## Task details
Word for word, restate each entry that appears below.

## Data to examine
┌────────

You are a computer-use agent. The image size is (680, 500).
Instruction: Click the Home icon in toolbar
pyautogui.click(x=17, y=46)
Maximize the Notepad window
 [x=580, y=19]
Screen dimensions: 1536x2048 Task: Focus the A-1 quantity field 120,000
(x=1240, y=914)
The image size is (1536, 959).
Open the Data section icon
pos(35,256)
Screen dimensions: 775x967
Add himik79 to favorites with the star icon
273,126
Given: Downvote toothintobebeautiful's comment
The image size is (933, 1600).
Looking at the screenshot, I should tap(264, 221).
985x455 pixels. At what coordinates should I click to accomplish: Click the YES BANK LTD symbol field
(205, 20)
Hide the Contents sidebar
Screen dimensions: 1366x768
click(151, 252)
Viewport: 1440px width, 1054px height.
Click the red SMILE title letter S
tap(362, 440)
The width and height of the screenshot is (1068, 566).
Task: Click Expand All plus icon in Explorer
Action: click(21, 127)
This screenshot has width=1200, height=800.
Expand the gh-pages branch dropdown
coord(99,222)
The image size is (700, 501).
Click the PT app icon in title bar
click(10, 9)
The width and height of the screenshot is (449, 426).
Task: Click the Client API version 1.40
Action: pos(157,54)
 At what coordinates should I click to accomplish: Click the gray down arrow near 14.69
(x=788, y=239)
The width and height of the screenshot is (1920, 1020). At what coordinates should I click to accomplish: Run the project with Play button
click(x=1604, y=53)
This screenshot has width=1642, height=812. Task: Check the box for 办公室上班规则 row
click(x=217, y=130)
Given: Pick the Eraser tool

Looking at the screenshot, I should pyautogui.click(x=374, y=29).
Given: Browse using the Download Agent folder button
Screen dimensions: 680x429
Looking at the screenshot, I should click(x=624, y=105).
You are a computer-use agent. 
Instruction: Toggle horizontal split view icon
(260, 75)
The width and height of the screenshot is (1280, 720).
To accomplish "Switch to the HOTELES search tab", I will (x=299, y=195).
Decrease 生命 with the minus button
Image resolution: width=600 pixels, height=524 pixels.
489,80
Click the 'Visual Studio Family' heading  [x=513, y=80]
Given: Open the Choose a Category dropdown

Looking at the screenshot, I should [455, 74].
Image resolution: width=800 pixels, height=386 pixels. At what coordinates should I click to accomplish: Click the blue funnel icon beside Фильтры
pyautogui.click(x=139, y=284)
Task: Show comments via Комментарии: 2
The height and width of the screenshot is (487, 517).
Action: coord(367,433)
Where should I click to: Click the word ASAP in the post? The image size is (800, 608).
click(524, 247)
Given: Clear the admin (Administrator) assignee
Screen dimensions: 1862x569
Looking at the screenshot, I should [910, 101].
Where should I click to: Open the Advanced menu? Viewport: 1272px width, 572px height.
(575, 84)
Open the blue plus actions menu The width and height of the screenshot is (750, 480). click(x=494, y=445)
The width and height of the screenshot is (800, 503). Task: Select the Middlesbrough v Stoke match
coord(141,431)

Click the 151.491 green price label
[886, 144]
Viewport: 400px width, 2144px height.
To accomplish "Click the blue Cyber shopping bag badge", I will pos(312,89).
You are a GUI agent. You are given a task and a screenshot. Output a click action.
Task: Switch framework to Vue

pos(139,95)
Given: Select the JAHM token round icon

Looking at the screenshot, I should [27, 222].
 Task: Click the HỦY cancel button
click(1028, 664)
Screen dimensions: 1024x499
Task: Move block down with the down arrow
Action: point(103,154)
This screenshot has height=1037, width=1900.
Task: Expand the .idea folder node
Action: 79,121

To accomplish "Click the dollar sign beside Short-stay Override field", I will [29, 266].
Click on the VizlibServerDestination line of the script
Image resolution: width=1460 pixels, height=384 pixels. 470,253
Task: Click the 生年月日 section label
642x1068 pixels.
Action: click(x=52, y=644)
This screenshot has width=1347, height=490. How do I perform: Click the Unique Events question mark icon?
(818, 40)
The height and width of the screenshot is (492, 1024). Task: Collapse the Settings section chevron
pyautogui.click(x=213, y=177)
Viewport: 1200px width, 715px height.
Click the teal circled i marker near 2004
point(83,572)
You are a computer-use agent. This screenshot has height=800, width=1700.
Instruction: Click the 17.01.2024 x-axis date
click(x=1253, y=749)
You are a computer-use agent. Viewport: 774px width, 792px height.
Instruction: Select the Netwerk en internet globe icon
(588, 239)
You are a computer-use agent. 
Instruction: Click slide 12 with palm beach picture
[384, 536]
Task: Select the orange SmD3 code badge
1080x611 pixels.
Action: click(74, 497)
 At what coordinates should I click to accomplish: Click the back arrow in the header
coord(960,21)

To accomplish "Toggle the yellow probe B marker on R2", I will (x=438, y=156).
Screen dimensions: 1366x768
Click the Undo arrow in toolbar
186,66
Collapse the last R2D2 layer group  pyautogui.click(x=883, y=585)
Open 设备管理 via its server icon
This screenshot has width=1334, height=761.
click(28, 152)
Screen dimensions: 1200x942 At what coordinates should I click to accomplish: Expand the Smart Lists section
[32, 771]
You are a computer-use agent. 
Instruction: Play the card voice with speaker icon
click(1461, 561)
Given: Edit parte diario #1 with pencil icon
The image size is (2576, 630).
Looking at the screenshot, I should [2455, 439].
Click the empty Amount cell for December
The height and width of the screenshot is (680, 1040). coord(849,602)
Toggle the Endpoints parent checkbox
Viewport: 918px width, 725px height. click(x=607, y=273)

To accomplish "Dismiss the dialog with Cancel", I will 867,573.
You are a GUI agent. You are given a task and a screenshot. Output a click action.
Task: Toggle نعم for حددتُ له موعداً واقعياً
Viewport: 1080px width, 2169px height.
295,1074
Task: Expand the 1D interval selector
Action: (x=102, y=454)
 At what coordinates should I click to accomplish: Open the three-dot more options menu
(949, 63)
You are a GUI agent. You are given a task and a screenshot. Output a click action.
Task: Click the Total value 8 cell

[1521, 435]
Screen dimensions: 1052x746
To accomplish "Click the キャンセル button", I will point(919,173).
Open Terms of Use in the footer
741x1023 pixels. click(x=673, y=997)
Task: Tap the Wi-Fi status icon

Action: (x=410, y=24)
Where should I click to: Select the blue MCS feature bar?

└────────

## Your response
You are a computer-use agent. The image size is (680, 500).
Instruction: Click the Home icon in toolbar
pyautogui.click(x=17, y=46)
Maximize the Notepad window
 [x=580, y=19]
Screen dimensions: 1536x2048 Task: Focus the A-1 quantity field 120,000
(x=1240, y=914)
The image size is (1536, 959).
Open the Data section icon
pos(35,256)
Screen dimensions: 775x967
Add himik79 to favorites with the star icon
273,126
Given: Downvote toothintobebeautiful's comment
The image size is (933, 1600).
Looking at the screenshot, I should tap(264, 221).
985x455 pixels. At what coordinates should I click to accomplish: Click the YES BANK LTD symbol field
(205, 20)
Hide the Contents sidebar
Screen dimensions: 1366x768
click(151, 252)
Viewport: 1440px width, 1054px height.
Click the red SMILE title letter S
tap(362, 440)
The width and height of the screenshot is (1068, 566).
Task: Click Expand All plus icon in Explorer
Action: click(21, 127)
This screenshot has width=1200, height=800.
Expand the gh-pages branch dropdown
coord(99,222)
The image size is (700, 501).
Click the PT app icon in title bar
click(10, 9)
The width and height of the screenshot is (449, 426).
Task: Click the Client API version 1.40
Action: pos(157,54)
 At what coordinates should I click to accomplish: Click the gray down arrow near 14.69
(x=788, y=239)
The width and height of the screenshot is (1920, 1020). At what coordinates should I click to accomplish: Run the project with Play button
click(x=1604, y=53)
This screenshot has width=1642, height=812. Task: Check the box for 办公室上班规则 row
click(x=217, y=130)
Given: Pick the Eraser tool

Looking at the screenshot, I should pyautogui.click(x=374, y=29).
Given: Browse using the Download Agent folder button
Screen dimensions: 680x429
Looking at the screenshot, I should click(x=624, y=105).
You are a computer-use agent. 
Instruction: Toggle horizontal split view icon
(260, 75)
The width and height of the screenshot is (1280, 720).
To accomplish "Switch to the HOTELES search tab", I will (x=299, y=195).
Decrease 生命 with the minus button
Image resolution: width=600 pixels, height=524 pixels.
489,80
Click the 'Visual Studio Family' heading  [x=513, y=80]
Given: Open the Choose a Category dropdown

Looking at the screenshot, I should [455, 74].
Image resolution: width=800 pixels, height=386 pixels. At what coordinates should I click to accomplish: Click the blue funnel icon beside Фильтры
pyautogui.click(x=139, y=284)
Task: Show comments via Комментарии: 2
The height and width of the screenshot is (487, 517).
Action: coord(367,433)
Where should I click to: Click the word ASAP in the post? The image size is (800, 608).
click(524, 247)
Given: Clear the admin (Administrator) assignee
Screen dimensions: 1862x569
Looking at the screenshot, I should [910, 101].
Where should I click to: Open the Advanced menu? Viewport: 1272px width, 572px height.
(575, 84)
Open the blue plus actions menu The width and height of the screenshot is (750, 480). click(x=494, y=445)
The width and height of the screenshot is (800, 503). Task: Select the Middlesbrough v Stoke match
coord(141,431)

Click the 151.491 green price label
[886, 144]
Viewport: 400px width, 2144px height.
To accomplish "Click the blue Cyber shopping bag badge", I will pos(312,89).
You are a GUI agent. You are given a task and a screenshot. Output a click action.
Task: Switch framework to Vue

pos(139,95)
Given: Select the JAHM token round icon

Looking at the screenshot, I should [27, 222].
 Task: Click the HỦY cancel button
click(1028, 664)
Screen dimensions: 1024x499
Task: Move block down with the down arrow
Action: point(103,154)
This screenshot has height=1037, width=1900.
Task: Expand the .idea folder node
Action: 79,121

To accomplish "Click the dollar sign beside Short-stay Override field", I will [29, 266].
Click on the VizlibServerDestination line of the script
Image resolution: width=1460 pixels, height=384 pixels. 470,253
Task: Click the 生年月日 section label
642x1068 pixels.
Action: click(x=52, y=644)
This screenshot has width=1347, height=490. How do I perform: Click the Unique Events question mark icon?
(818, 40)
The height and width of the screenshot is (492, 1024). Task: Collapse the Settings section chevron
pyautogui.click(x=213, y=177)
Viewport: 1200px width, 715px height.
Click the teal circled i marker near 2004
point(83,572)
You are a computer-use agent. This screenshot has height=800, width=1700.
Instruction: Click the 17.01.2024 x-axis date
click(x=1253, y=749)
You are a computer-use agent. Viewport: 774px width, 792px height.
Instruction: Select the Netwerk en internet globe icon
(588, 239)
You are a computer-use agent. 
Instruction: Click slide 12 with palm beach picture
[384, 536]
Task: Select the orange SmD3 code badge
1080x611 pixels.
Action: click(74, 497)
 At what coordinates should I click to accomplish: Click the back arrow in the header
coord(960,21)

To accomplish "Toggle the yellow probe B marker on R2", I will (x=438, y=156).
Screen dimensions: 1366x768
Click the Undo arrow in toolbar
186,66
Collapse the last R2D2 layer group  pyautogui.click(x=883, y=585)
Open 设备管理 via its server icon
This screenshot has width=1334, height=761.
click(28, 152)
Screen dimensions: 1200x942 At what coordinates should I click to accomplish: Expand the Smart Lists section
[32, 771]
You are a computer-use agent. 
Instruction: Play the card voice with speaker icon
click(1461, 561)
Given: Edit parte diario #1 with pencil icon
The image size is (2576, 630).
Looking at the screenshot, I should [2455, 439].
Click the empty Amount cell for December
The height and width of the screenshot is (680, 1040). coord(849,602)
Toggle the Endpoints parent checkbox
Viewport: 918px width, 725px height. click(x=607, y=273)

To accomplish "Dismiss the dialog with Cancel", I will 867,573.
You are a GUI agent. You are given a task and a screenshot. Output a click action.
Task: Toggle نعم for حددتُ له موعداً واقعياً
Viewport: 1080px width, 2169px height.
295,1074
Task: Expand the 1D interval selector
Action: (x=102, y=454)
 At what coordinates should I click to accomplish: Open the three-dot more options menu
(949, 63)
You are a GUI agent. You are given a task and a screenshot. Output a click action.
Task: Click the Total value 8 cell

[1521, 435]
Screen dimensions: 1052x746
To accomplish "Click the キャンセル button", I will point(919,173).
Open Terms of Use in the footer
741x1023 pixels. click(x=673, y=997)
Task: Tap the Wi-Fi status icon

Action: (x=410, y=24)
Where should I click to: Select the blue MCS feature bar?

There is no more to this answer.